Flight of Faith (Virtues and Valor, Part 7) by Hallee Bridgeman

Title: Flight of Faith (Virtues and Valor, Part 7)
Author: Hallee Bridgeman
Pages: 110 (approximately)
Year:  2015
Publisher: Olivia Kimbrell Press
Note: I received a free eBook copy of this novella through The Book Club Network in exchange for my honest opinion.

About the book:

     HELEN MULBERRY, the youngest child and only daughter of a wealthy Texas oil tycoon, has always had her every wish granted immediately. When the Germans march into France, no one denies her request to fly her plane to England and help free up a male pilot for combat. Her father’s influence opens doors, and 19 year old Helen joins the Virtues team.

     Now under the code-name FAITH, she flies between Britain and France, transporting passengers, supplies, or performing reconnaissance. The Nazis guard their skies with vigor, and Helen learns to fly in combat, land in a field with no lights, and evade the anti-aircraft fire. She masterfully takes on each mission, despite the perceptions and chauvinistic attitudes of many of the male pilots.

     Shot down over France during the mission to rescue the agent code named TEMPERANCE from the clutches of the Gestapo, Helen must make her way through enemy territory with no language skills and somehow come through with a means to get her team back to Britain. Can she save them, or will they all find that they have no way out?

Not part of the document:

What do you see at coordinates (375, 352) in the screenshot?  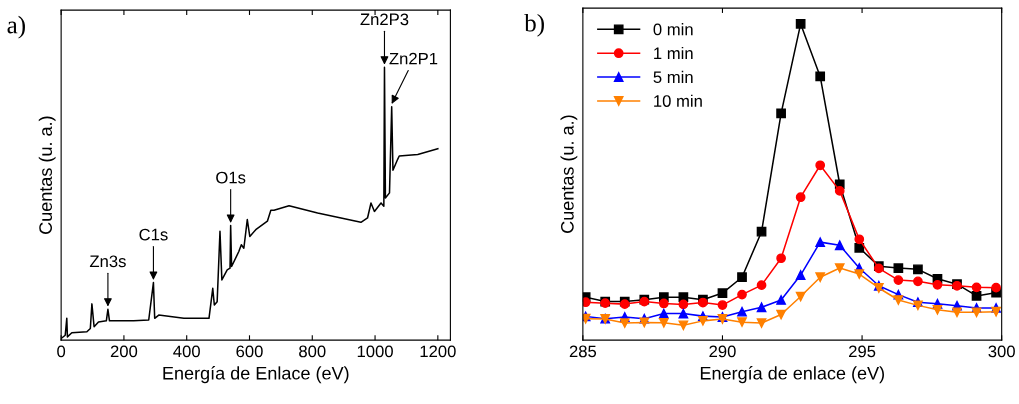 I see `x-tick-label: 1000` at bounding box center [375, 352].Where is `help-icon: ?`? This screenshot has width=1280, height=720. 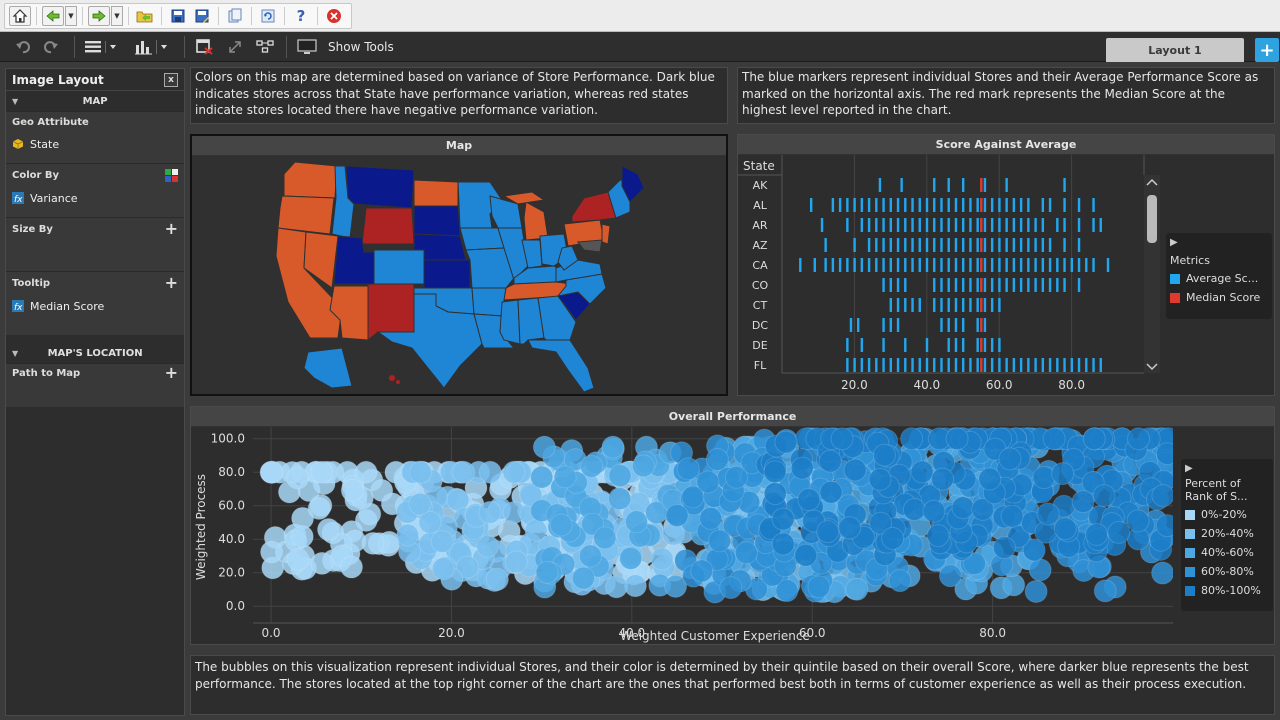 help-icon: ? is located at coordinates (301, 16).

     FLIGHT OF FAITH is the final episode in seven serialized novellas entitled the Virtues and Valor series by Hallee Bridgeman. Seven serialized novellas, each inspired by real people and actual events, reveal the incredible story of amazing heroines facing the ultimate test of bravery.

     Seven valorous women – different nationalities, ethnicities, and social backgrounds – come together as a team called the Virtues.

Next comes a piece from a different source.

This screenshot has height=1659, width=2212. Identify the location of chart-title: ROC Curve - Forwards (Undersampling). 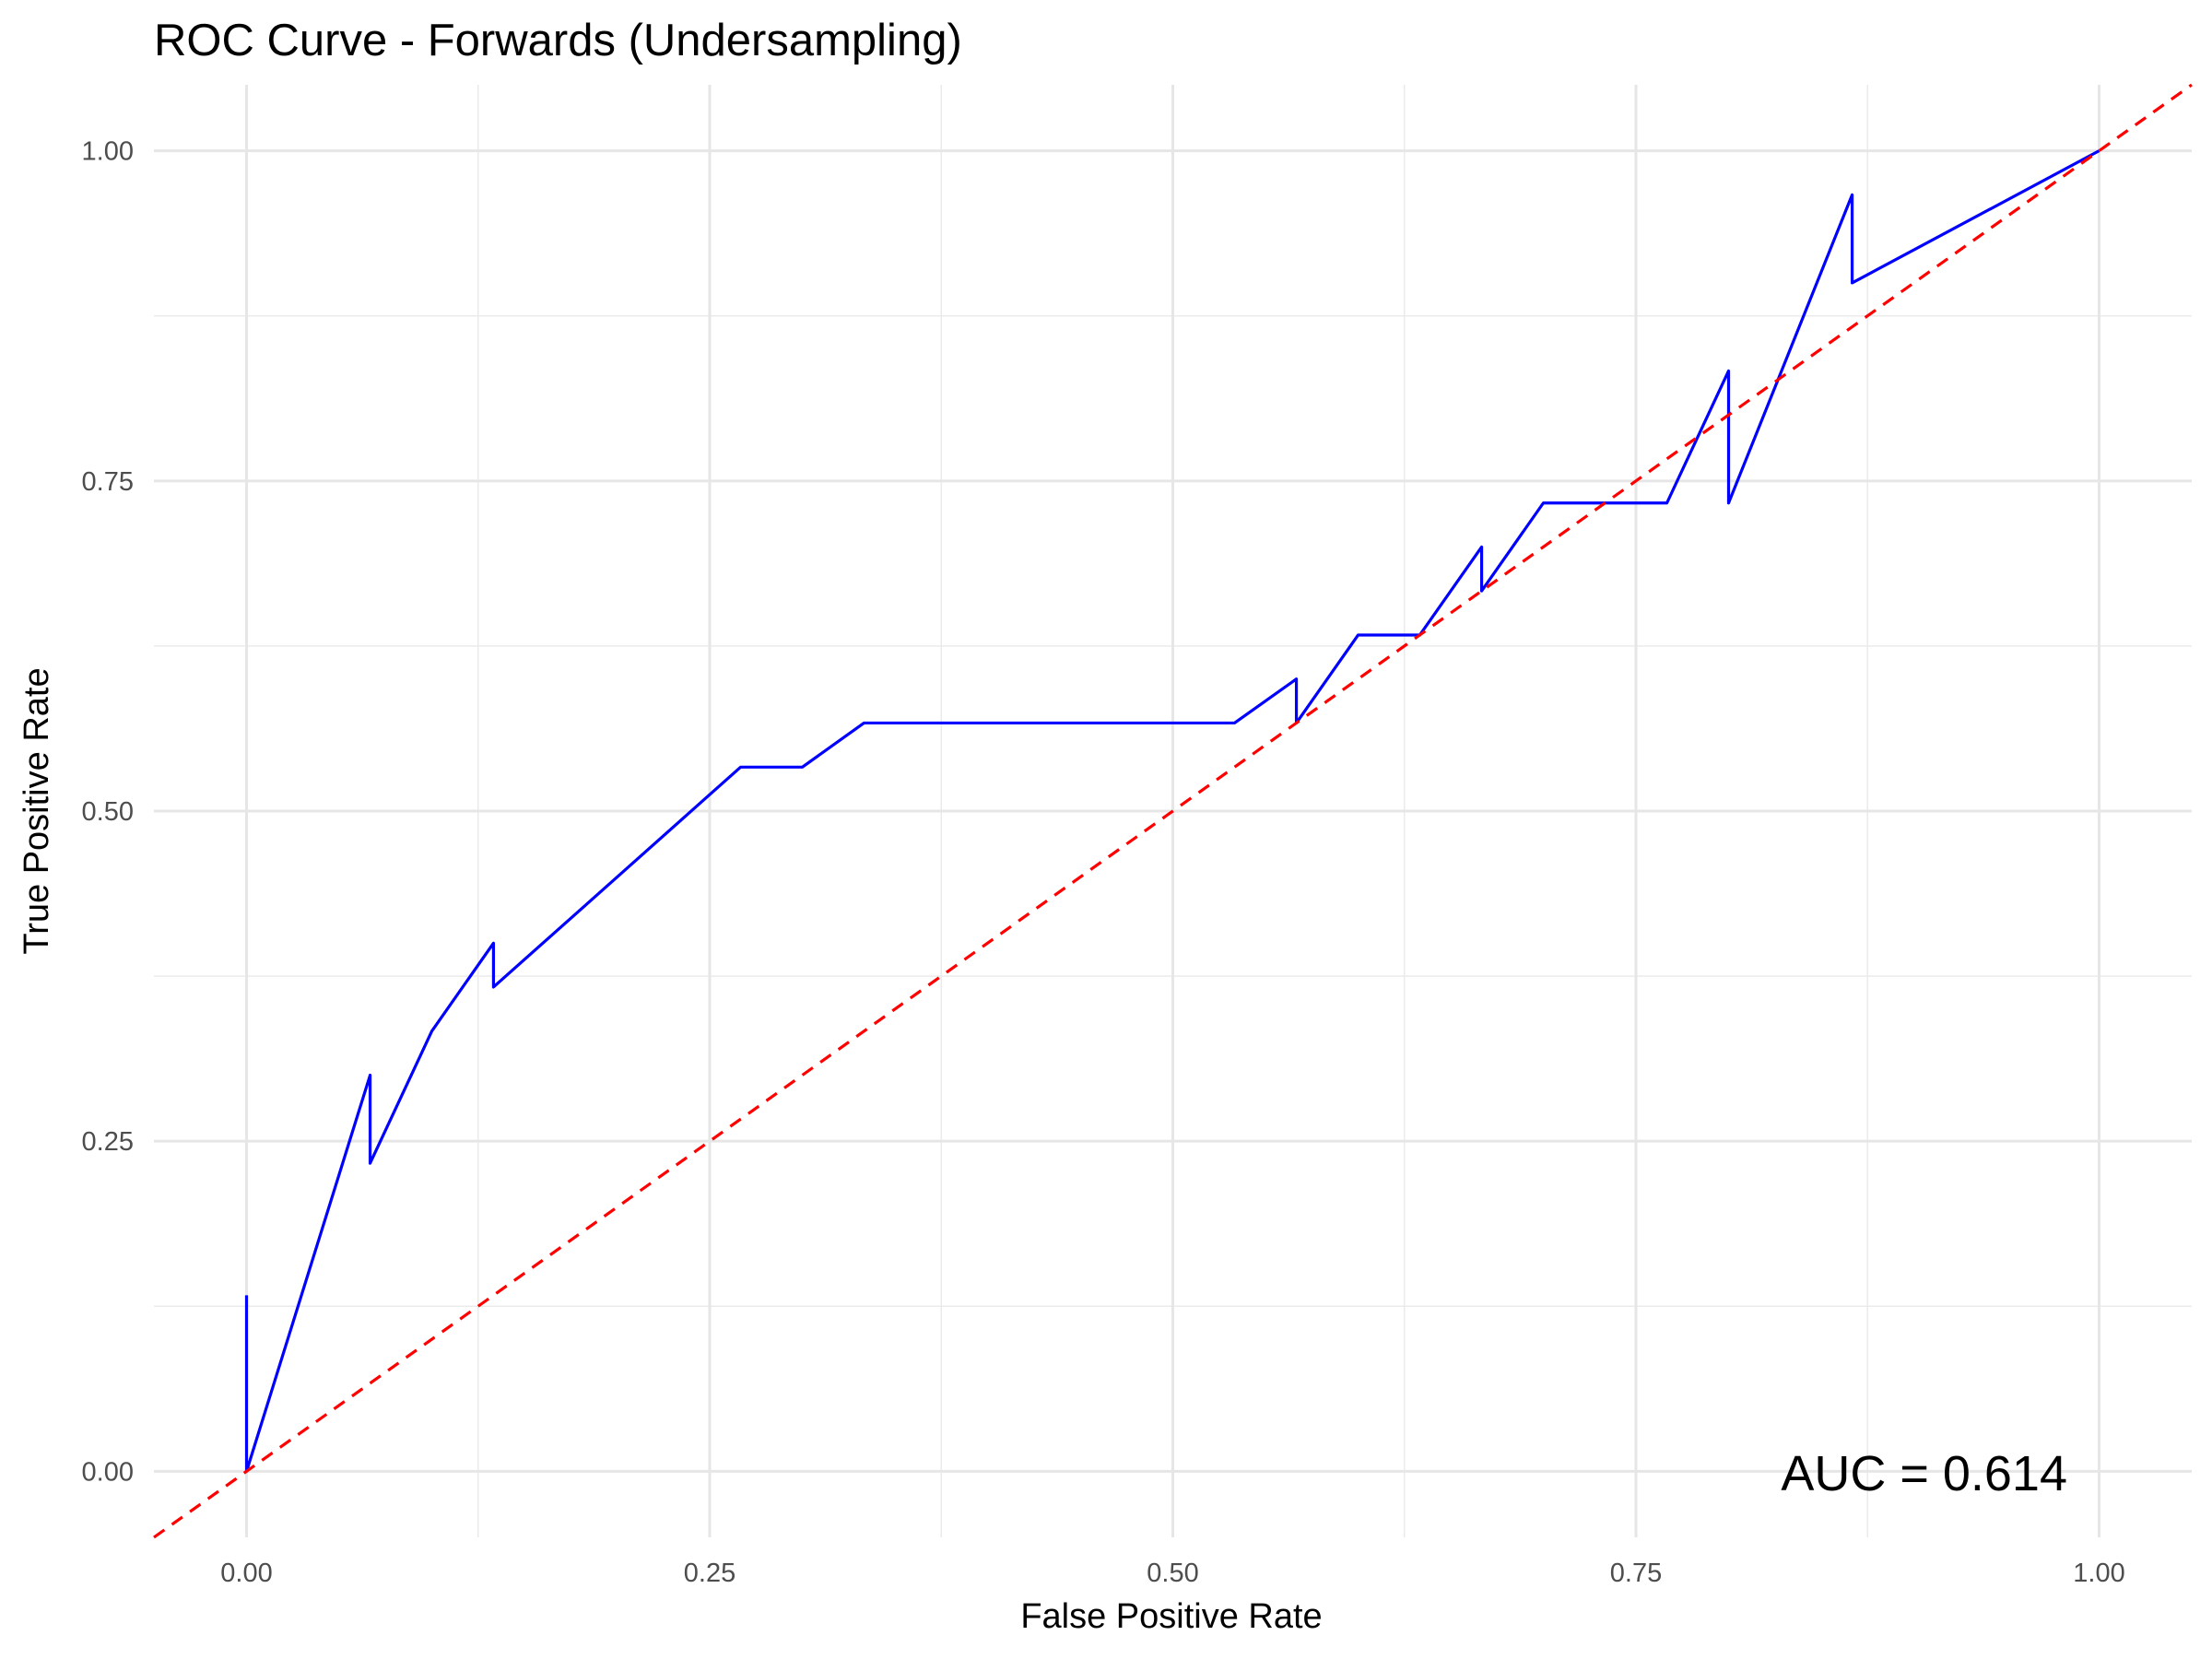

     In 1941 Great Britain has a special war department that assembles an experimental and exclusively female cohort of combat operatives. Four willing spies, a wireless radio operator, an ingenious code breaker, and a fearless pilot are each hand-picked, recruited, and trained to initiate a daring mission in Occupied France. As plans are laid to engineer the largest prison break of Allied POWs in history, the Nazis capture the Virtues’ radio operator. It will take the cohesive teamwork of the rest of the women to save her life before Berlin breaks her and brings the force of the Third Reich to bear.

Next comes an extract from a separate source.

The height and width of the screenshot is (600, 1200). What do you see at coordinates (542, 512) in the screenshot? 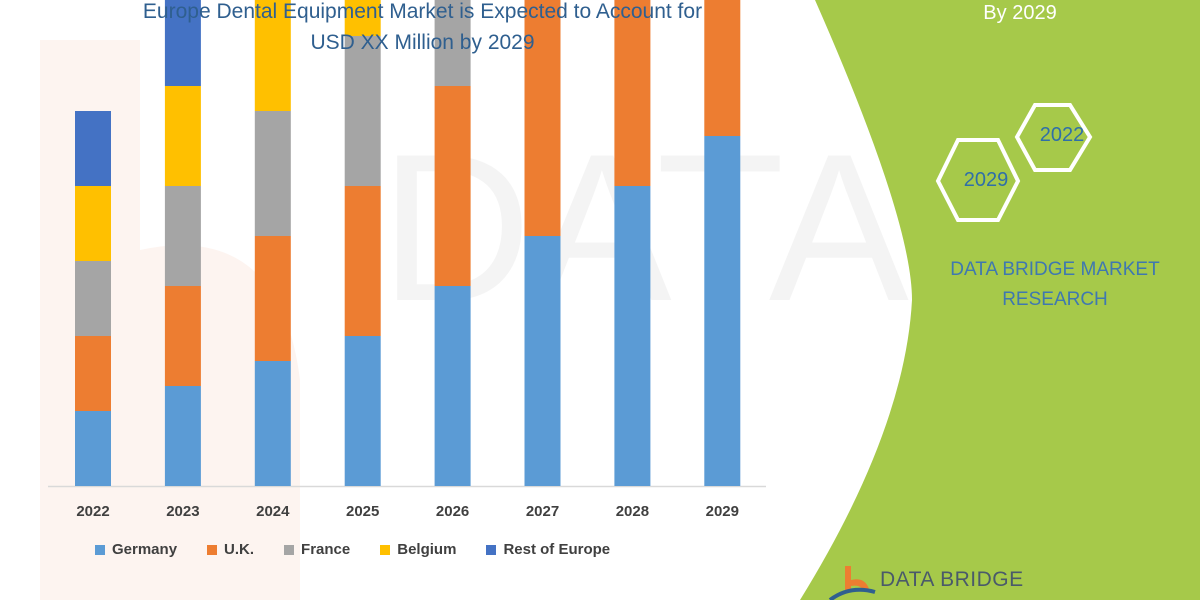
I see `x-tick-label-2027: 2027` at bounding box center [542, 512].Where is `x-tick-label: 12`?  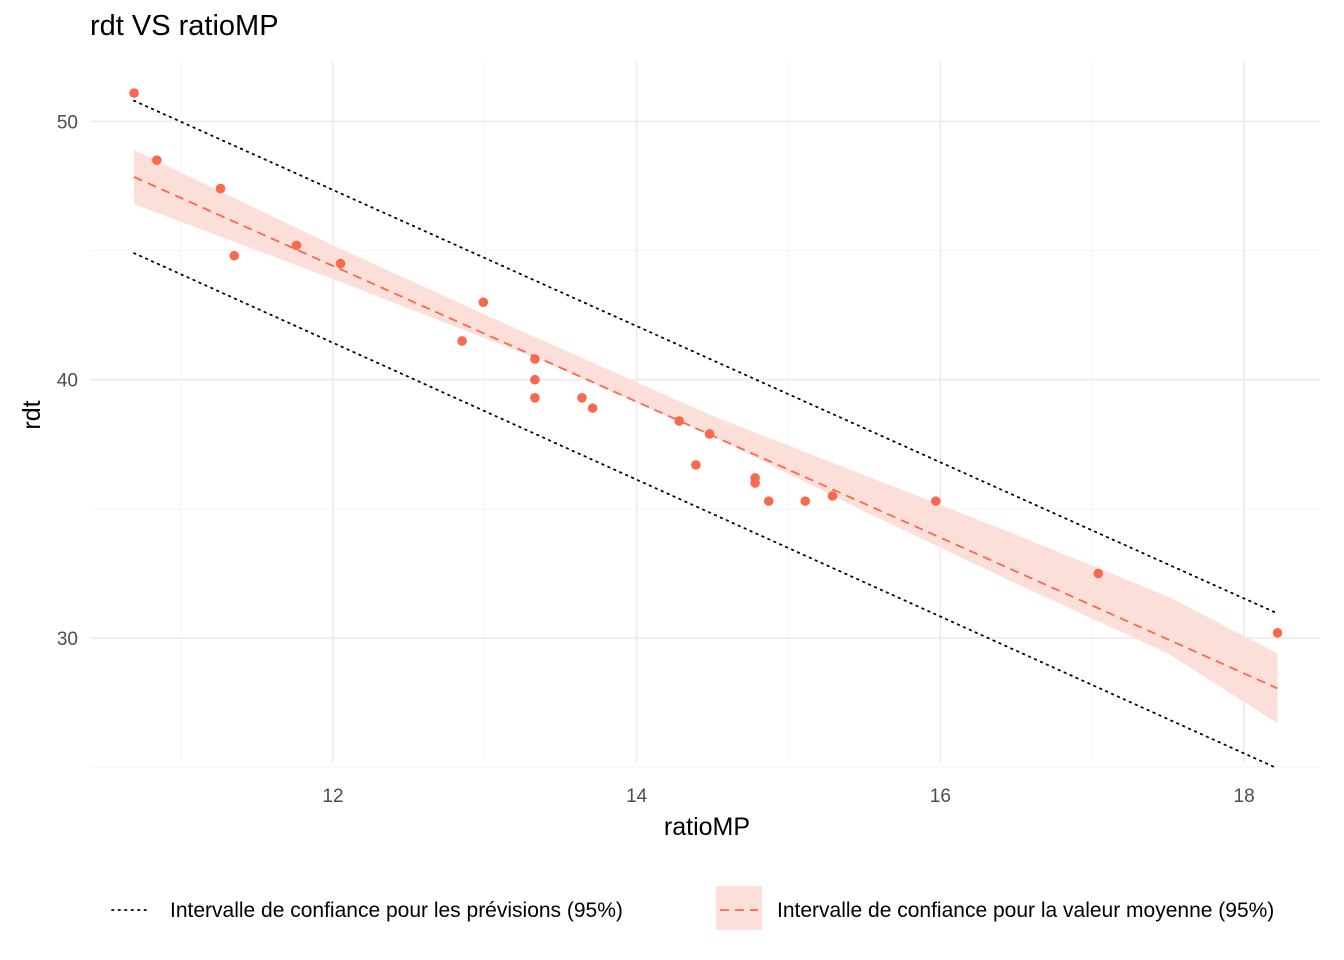
x-tick-label: 12 is located at coordinates (332, 796).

     Some find love, some find vengeance, and some discover the kind of strength that lives in the human heart when all they can do is rely on each other and their shared belief. Courage, faith and valor intersect but, in the end, one pays the ultimate price.

My review:

     The incredible conclusion of this serialized novel!

     In this final part of the Virtues and Valor series we finally get to find out about Helen Mulberry, code named Faith. She is the pilot for the team and we have already seen snippets of the work that she does in each of the previous parts of the story. I love the way that Hallee developed this character and introduced us to her family. It was wonderful to find out where she learned to love flying. When she first tells her family that she is going to England to help in the fight again Germany she tells them point blank, “I feel God calling me.” This establishes immediately where she is placing her faith. She never wavers from that which is so encouraging.

     I thoroughly enjoyed getting the final pieces of the puzzle put in place for the overall story. I am absolutely amazed that Hallee was able to build seven separate stories, and yet have all of them fit together into one larger picture. She has done an excellent job of crafting this amazing serialized novel to entertain us. It was wonderful to find out so much about the contribution of women to WWII in reading the “Inspired by Real Events” sections at the end of each part.

     I cannot recommend this entire series any higher than I am. I really feel that it is one of the very best stories I have ever read for entertainment. It has truly encouraged me to do more research into the contribution of women to WWII. I’m giving this final part of the story the same 5 star rating that I have given each of the previous six parts.